Thousands of people have lined the streets of Dublin to bid farewell to singer Shane MacGowan, the London-Irish punk who transformed Irish traditional music with The Pogues.
A marching band led his funeral procession through central Dublin on Friday as the crowd sang beloved songs like Dirty Old Town, the folk classic MacGowan and The Pogues helped make popular.
The funeral is scheduled to take place in St Mary of the Rosary Church in the town of Nenagh west of Dublin at 15:30 GMT, after which another procession will take place through County Tipperary.
MacGowan penned some of the 1980s’ most haunting ballads. He died on November 30 aged 65 after being in and out of hospital since July.
Fellow musicians last week led tributes to MacGowan, who became just as well known for his slurred speech, missing teeth and on-stage meltdowns as his drug and alcohol abuse took their toll from the 1990s on.
“Shane MacGowan, man, meant everything to me,” musician Roland Conroy told the Reuters news agency. “Irish punk rocker, he embodied everything: James Joyce, Oscar Wilde, William Butler Yeats.
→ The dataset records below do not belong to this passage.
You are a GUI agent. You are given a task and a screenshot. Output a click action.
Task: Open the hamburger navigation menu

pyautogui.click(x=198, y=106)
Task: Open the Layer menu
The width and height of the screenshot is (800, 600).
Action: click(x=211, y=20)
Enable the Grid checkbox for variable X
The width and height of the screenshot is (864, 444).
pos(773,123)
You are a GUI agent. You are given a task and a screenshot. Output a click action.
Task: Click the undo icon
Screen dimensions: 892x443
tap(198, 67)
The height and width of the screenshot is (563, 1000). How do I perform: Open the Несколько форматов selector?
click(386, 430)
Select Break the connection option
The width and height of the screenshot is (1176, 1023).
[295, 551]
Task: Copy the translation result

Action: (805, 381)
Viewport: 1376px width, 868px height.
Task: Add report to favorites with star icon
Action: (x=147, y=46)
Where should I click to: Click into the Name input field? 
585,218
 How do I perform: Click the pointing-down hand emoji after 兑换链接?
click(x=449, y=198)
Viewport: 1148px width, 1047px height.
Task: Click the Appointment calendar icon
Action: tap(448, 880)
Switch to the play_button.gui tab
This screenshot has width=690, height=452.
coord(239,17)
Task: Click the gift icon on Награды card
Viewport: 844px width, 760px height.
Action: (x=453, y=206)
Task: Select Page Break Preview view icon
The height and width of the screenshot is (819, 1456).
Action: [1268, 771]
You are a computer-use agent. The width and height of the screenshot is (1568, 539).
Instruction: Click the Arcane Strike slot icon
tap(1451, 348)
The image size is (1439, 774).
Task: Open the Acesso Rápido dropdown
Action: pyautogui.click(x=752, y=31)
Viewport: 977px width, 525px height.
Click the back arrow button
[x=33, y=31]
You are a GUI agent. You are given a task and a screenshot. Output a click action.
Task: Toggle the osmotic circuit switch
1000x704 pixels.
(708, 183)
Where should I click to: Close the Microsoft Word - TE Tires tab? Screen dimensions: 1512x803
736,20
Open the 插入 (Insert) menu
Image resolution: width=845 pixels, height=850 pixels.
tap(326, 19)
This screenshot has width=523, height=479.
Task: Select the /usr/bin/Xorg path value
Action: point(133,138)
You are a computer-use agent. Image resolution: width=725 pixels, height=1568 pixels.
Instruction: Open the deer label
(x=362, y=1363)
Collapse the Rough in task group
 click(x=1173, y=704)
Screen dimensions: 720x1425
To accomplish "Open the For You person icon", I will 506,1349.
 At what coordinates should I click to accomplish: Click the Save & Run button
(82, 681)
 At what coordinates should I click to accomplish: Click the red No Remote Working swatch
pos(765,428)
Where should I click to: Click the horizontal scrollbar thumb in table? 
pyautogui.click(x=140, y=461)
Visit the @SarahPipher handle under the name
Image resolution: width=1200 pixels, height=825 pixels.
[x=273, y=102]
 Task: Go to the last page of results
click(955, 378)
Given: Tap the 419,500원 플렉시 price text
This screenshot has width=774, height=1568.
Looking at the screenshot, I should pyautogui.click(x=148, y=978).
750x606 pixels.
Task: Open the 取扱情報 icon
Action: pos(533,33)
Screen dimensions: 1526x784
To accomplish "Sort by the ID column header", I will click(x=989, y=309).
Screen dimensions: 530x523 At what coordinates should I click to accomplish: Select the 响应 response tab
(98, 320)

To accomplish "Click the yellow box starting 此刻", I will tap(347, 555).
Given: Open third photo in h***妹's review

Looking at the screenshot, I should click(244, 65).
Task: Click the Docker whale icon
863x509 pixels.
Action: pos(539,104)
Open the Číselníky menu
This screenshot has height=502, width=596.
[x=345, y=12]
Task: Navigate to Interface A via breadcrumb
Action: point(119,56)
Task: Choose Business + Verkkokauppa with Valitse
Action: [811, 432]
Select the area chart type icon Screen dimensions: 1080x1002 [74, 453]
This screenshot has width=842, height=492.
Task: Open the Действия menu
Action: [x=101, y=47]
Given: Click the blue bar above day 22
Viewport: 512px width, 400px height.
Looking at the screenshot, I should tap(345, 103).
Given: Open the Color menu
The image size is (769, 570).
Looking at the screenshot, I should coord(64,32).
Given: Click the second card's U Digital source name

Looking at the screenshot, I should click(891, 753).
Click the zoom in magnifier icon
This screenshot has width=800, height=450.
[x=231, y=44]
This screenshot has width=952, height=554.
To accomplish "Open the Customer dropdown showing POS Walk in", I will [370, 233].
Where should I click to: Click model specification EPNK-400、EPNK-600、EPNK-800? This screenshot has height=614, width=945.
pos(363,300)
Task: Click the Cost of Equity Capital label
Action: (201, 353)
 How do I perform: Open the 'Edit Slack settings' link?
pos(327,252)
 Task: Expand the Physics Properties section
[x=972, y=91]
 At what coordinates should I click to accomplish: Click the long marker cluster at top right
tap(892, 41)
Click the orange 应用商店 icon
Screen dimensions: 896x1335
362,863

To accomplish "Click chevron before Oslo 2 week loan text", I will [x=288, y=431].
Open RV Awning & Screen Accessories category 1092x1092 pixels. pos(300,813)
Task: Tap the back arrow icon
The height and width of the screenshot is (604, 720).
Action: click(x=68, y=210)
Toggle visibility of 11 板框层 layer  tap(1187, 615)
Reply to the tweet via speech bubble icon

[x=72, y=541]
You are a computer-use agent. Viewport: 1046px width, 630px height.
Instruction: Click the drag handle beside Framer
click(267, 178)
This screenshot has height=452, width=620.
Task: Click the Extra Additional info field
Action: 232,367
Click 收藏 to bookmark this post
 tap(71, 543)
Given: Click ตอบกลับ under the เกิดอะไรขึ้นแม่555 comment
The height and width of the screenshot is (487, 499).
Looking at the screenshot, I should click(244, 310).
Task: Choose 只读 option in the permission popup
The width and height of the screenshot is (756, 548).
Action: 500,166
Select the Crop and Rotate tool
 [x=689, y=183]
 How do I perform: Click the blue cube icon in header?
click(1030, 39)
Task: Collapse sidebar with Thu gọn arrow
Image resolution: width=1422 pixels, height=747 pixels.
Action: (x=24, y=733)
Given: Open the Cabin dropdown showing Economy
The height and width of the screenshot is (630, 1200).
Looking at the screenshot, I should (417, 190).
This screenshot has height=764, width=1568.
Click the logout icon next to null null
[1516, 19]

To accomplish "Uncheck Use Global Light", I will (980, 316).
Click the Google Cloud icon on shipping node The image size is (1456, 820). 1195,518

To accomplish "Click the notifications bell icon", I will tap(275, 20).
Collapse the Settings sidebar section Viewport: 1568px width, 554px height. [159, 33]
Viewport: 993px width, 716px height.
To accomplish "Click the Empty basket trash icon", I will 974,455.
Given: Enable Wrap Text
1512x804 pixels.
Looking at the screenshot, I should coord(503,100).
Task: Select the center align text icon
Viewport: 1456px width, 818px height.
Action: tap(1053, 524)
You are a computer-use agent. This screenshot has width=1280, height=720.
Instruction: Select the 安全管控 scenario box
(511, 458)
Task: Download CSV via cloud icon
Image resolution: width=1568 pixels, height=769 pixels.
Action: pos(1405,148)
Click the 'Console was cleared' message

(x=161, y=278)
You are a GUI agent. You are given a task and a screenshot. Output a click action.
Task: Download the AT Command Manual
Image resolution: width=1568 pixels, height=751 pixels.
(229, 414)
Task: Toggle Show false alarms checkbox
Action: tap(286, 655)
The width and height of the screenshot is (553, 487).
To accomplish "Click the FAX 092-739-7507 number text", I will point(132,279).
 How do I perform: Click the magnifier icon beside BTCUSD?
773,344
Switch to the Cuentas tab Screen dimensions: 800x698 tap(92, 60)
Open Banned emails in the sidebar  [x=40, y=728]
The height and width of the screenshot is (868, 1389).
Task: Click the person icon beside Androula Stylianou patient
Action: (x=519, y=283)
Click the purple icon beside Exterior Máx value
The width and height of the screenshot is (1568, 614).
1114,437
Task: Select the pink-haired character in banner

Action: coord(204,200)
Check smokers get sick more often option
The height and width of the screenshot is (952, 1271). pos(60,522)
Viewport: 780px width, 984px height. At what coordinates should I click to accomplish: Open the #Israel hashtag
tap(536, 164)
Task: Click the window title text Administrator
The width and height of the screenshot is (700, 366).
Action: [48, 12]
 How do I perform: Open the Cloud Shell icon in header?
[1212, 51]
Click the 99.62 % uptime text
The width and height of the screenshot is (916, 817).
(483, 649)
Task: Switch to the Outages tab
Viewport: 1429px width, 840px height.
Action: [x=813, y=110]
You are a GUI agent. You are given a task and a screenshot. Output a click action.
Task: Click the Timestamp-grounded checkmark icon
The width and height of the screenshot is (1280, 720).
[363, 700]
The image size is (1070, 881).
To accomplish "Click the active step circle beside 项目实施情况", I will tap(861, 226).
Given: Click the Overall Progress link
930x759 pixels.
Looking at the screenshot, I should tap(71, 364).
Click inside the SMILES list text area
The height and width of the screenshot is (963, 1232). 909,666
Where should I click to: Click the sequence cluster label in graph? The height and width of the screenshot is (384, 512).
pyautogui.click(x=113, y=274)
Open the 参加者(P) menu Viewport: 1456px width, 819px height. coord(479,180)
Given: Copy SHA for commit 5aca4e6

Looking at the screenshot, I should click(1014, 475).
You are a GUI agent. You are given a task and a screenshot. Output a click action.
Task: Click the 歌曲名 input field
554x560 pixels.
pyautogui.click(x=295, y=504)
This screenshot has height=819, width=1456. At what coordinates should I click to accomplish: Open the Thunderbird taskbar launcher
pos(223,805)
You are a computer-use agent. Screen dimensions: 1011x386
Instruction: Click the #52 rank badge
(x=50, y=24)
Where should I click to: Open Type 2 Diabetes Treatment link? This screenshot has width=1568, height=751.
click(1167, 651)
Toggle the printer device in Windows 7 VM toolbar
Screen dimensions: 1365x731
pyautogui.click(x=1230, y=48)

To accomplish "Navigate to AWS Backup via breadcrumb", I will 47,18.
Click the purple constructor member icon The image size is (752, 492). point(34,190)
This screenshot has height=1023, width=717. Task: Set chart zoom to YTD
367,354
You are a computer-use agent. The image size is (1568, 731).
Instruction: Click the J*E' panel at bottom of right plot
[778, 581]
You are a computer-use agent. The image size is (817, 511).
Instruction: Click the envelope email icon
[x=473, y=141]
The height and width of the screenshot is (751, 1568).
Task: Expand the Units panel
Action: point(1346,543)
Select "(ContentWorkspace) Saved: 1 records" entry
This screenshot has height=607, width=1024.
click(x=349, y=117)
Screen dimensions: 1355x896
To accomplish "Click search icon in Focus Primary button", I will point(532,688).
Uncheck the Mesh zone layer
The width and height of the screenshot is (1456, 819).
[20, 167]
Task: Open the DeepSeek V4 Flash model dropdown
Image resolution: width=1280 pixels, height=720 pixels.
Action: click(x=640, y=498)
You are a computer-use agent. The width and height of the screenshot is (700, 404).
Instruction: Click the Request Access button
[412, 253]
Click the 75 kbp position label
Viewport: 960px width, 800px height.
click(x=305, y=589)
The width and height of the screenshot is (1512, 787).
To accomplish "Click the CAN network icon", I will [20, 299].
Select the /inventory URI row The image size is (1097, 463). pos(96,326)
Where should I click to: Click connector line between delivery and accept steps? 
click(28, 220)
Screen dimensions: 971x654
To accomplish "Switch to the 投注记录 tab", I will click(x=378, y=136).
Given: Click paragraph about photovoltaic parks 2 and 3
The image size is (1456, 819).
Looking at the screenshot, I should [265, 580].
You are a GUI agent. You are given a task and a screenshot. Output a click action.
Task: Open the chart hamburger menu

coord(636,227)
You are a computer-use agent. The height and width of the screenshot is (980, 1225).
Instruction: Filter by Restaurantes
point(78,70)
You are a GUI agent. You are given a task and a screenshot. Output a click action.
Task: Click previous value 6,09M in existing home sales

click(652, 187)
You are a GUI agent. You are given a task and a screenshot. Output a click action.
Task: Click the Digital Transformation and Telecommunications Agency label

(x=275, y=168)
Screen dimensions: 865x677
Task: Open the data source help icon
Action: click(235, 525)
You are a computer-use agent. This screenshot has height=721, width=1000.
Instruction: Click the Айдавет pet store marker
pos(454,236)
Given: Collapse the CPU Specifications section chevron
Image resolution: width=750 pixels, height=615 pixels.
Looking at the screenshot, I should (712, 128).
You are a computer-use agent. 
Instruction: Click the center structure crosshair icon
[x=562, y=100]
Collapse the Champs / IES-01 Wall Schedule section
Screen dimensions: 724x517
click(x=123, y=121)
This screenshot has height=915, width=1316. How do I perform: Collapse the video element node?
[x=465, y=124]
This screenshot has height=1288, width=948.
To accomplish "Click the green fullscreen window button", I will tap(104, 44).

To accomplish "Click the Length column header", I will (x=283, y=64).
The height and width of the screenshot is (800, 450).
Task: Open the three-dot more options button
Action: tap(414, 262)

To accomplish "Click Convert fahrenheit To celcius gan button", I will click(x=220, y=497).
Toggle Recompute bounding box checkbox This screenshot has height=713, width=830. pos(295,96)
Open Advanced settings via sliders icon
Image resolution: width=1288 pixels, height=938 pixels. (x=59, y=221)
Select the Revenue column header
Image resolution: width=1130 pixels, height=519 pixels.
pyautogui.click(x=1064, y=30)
A poet. Just [brings] a tear to the eye. It’s a sad day. It’s a tragic day in Ireland. The world mourns.”
Prime Minister Leo Varadkar called MacGowan “an amazing musician and artist” whose songs “beautifully captured the Irish experience, especially the experience of being Irish abroad”.
MacGowan co-formed The Pogues, which fused punk with Irish folk music, in 1982. He was born in England but spent much of his childhood in Ireland with his mother’s family.
The height of his success came in 1987 with Fairytale of New York, which MacGowan sang in a duet with Kirsty MacColl to create an instant Christmas classic in which an estranged couple exchange insults.
The song, which has returned to the UK Top 40 singles chart every year since 2005 but has never made it to number one, climbed to third position in the charts in recent days with a week to go before this year’s Christmas number one is decided.
The Pogues became an international symbol of Irishness, both at home and for the country’s sprawling diaspora, with MacGowan’s contribution recognised in a slew of tributes from political leaders.
The Pogues’ 1988 song Streets of Sorrow/Birmingham Six, which recounted the plight of six Irishmen wrongly imprisoned for deadly pub bombings in Birmingham, was banned from British airwaves.
Mary Lou McDonald, president of the republican political party Sinn Fein, called MacGowan “a poet, dreamer and social justice champion”.
“Nobody told the Irish story like Shane. He sang to us of dreams and captured stories of emigration,” she said.
Micheal Martin, Varadkar’s deputy, said he was “devastated” by MacGowan’s death.
“His passing is particularly poignant at this time of year as we listen to ‘Fairytale of New York’ – a song that resonates with all of us,” he wrote.